How I will Address the Issue
Survival rates for MI are increasing and a growing number of people are living longer even after suffering from heart attacks. The nurse can help this group of survivors improve their quality of life. As a care provider, it will be my role to provide my clients with direct care aimed at improving their health outcomes. This care will include coming up with the most effective medical management strategy for my patients. This is an important role since medical management is the first line of therapy once heart disease has developed in a woman (Leppert & Peipert, 2004).
As a nurse, I will act as a teacher and provide patients with useful information on their health conditions especially concerning hearth diseases. I will also assist patients who have suffered from MI to better interpret their ongoing symptoms and therefore avoid stress. Ivarsson (2011) notes that most patients live in constant fear of a second MI. These fears increase the stress that the women explain and a lack of knowledge leads to unnecessary panic. Invariably, MI brings about new physical and mental challenges for the afflicted individual.

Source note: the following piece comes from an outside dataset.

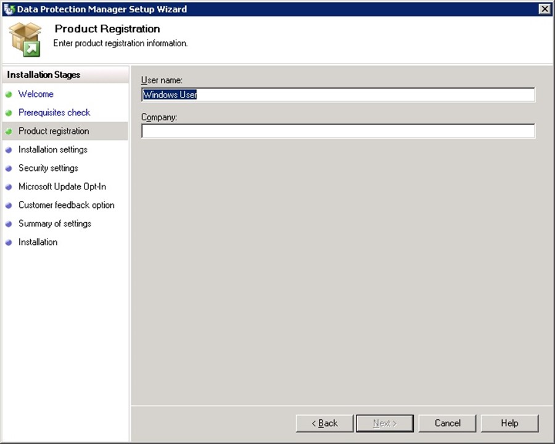Open the Welcome stage link
Viewport: 555px width, 444px height.
tap(36, 94)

The nurse is supposed to act as an advocate of change, championing various causes on behalf of his/her clients. As such, I will endeavor to advocate for the promotion of preventative health services for women to reduce risks of heart disease. As a member of the medical profession, I will help in the development of optimal strategies to aid in the prevention and treatment of heart disease among the population. I will also promote research to expand the knowledge base of MI amongst women in the country.
Conclusion
This paper set out to analyze women’s health as it relates to myocardial infarction and the role that preventative health care can play in mitigating heart diseases. The paper notes that while MI has traditionally been seen as a male disease, its impact on women is more marked. Lack of attention and research focused on women has led to higher mortality rates for women. The recognition of the significance of MI over the past decade has led to changes including education of nurses on how to take care of MI patients.
References
Davidson, M.P. (2011). Preparing Nurses for Leadership Roles in Cardiovascular Disease Prevention. Journal of Cardiovascular Nursing, 26 (4), 56-63.

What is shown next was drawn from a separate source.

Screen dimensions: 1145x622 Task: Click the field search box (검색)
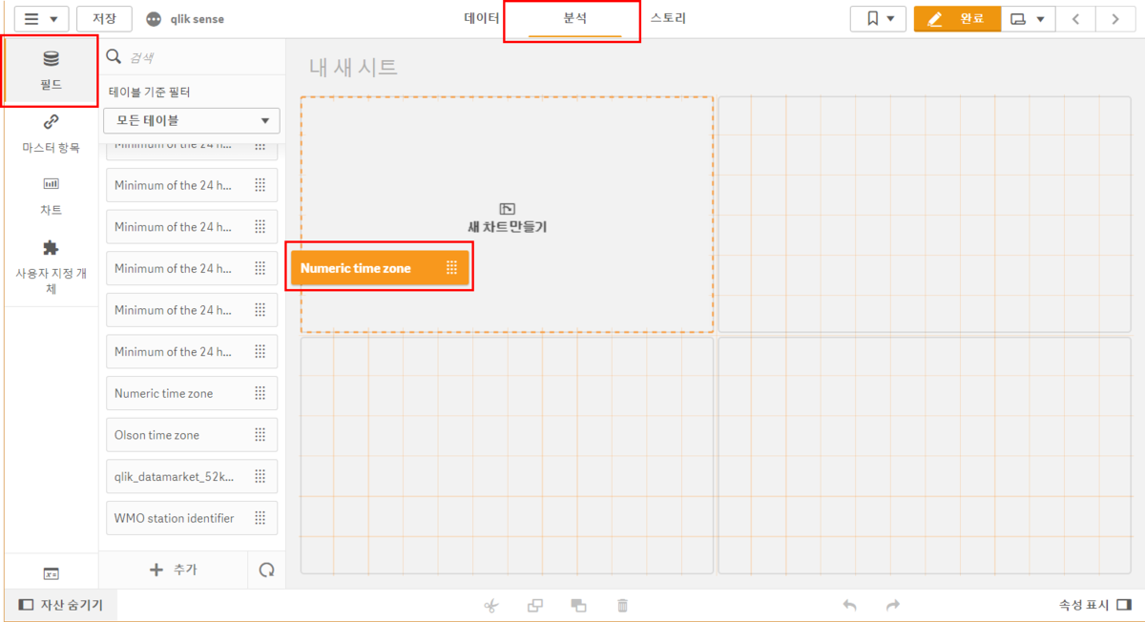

Ioannides, L.L., Kelly, M., Ashton, E., Stoelwinder, J., & McNeil, J.J. (2010). Cost of Myocardial Infarction to the Australian Community. Clin Drug Investig, 30(8), 533-543.

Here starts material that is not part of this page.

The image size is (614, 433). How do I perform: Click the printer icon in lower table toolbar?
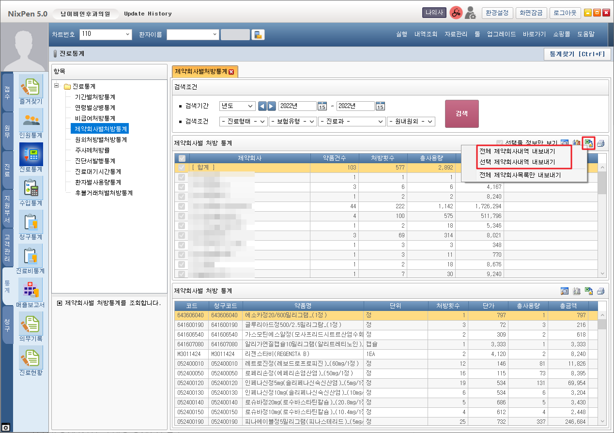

Ivarsson, B. (2011). Women’s experience of a myocardial infarction: 5 years later. Scand J Caring Sci, 25 (1), 459–466.
Leppert, P.C. & Peipert, J.F. (2004). Primary Care for Women. Boston: Lippincott Williams & Wilkins.
Norekval, T.M., Fridlund, B., Moons, P., Nordrehaug, E.H. Hanestad, R.B. (2009). Sense of coherence—a determinant of quality of life over time in older female acute myocardial infarction survivors. Journal of Clinical Nursing, 19 (1), 820–831.
Obamacare Facts (2013). ObamaCare Facts: Facts on the Obama Health Care Plan. Web.
Tarlea, M., Deleanu, D.A, Zarma, L., Platon, P., & Carmen, G. (2009). Risk Profile in Women with Acute Myocardial Infarction. Rom J. Intern. Medicine, 47(4), 371–380.
Tillmanns, H., Waas, W., Voss, R., & Crete, L. (2005). Gender differences in the outcome of cardiac interventions. Herz, 30(5), 375-89.